**TASK TO COMPLETE**
The entries below should be copied exactly and completely.

**EXCERPTED RECORDS**
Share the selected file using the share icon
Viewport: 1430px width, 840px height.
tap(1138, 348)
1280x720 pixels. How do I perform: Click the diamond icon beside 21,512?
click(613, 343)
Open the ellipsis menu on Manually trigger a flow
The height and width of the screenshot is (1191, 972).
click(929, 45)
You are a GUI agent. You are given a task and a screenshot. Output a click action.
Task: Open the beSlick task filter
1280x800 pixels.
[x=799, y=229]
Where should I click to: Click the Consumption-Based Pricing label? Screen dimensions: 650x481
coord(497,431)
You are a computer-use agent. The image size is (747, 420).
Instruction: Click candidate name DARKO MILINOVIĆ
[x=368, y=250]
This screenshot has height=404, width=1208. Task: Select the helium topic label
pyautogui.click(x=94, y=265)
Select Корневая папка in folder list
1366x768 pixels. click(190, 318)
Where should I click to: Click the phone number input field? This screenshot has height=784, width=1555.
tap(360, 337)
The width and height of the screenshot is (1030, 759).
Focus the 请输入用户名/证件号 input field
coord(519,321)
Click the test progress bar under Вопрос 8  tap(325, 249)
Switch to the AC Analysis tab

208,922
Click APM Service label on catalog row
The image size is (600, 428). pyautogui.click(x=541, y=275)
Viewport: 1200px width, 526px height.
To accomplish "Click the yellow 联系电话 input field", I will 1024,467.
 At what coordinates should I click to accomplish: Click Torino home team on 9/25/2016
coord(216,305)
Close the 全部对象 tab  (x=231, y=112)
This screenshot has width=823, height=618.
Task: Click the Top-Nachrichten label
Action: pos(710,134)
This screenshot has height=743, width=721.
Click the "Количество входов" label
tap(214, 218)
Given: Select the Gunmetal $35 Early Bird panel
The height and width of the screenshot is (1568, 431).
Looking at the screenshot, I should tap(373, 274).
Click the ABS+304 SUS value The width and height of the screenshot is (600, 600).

**RESULT OF THE TASK**
Share the selected file using the share icon
Viewport: 1430px width, 840px height.
tap(1138, 348)
1280x720 pixels. How do I perform: Click the diamond icon beside 21,512?
click(613, 343)
Open the ellipsis menu on Manually trigger a flow
The height and width of the screenshot is (1191, 972).
click(929, 45)
You are a GUI agent. You are given a task and a screenshot. Output a click action.
Task: Open the beSlick task filter
1280x800 pixels.
[x=799, y=229]
Where should I click to: Click the Consumption-Based Pricing label? Screen dimensions: 650x481
coord(497,431)
You are a computer-use agent. The image size is (747, 420).
Instruction: Click candidate name DARKO MILINOVIĆ
[x=368, y=250]
This screenshot has height=404, width=1208. Task: Select the helium topic label
pyautogui.click(x=94, y=265)
Select Корневая папка in folder list
1366x768 pixels. click(190, 318)
Where should I click to: Click the phone number input field? This screenshot has height=784, width=1555.
tap(360, 337)
The width and height of the screenshot is (1030, 759).
Focus the 请输入用户名/证件号 input field
coord(519,321)
Click the test progress bar under Вопрос 8  tap(325, 249)
Switch to the AC Analysis tab

208,922
Click APM Service label on catalog row
The image size is (600, 428). pyautogui.click(x=541, y=275)
Viewport: 1200px width, 526px height.
To accomplish "Click the yellow 联系电话 input field", I will 1024,467.
 At what coordinates should I click to accomplish: Click Torino home team on 9/25/2016
coord(216,305)
Close the 全部对象 tab  (x=231, y=112)
This screenshot has width=823, height=618.
Task: Click the Top-Nachrichten label
Action: pos(710,134)
This screenshot has height=743, width=721.
Click the "Количество входов" label
tap(214, 218)
Given: Select the Gunmetal $35 Early Bird panel
The height and width of the screenshot is (1568, 431).
Looking at the screenshot, I should tap(373, 274).
Click the ABS+304 SUS value The width and height of the screenshot is (600, 600).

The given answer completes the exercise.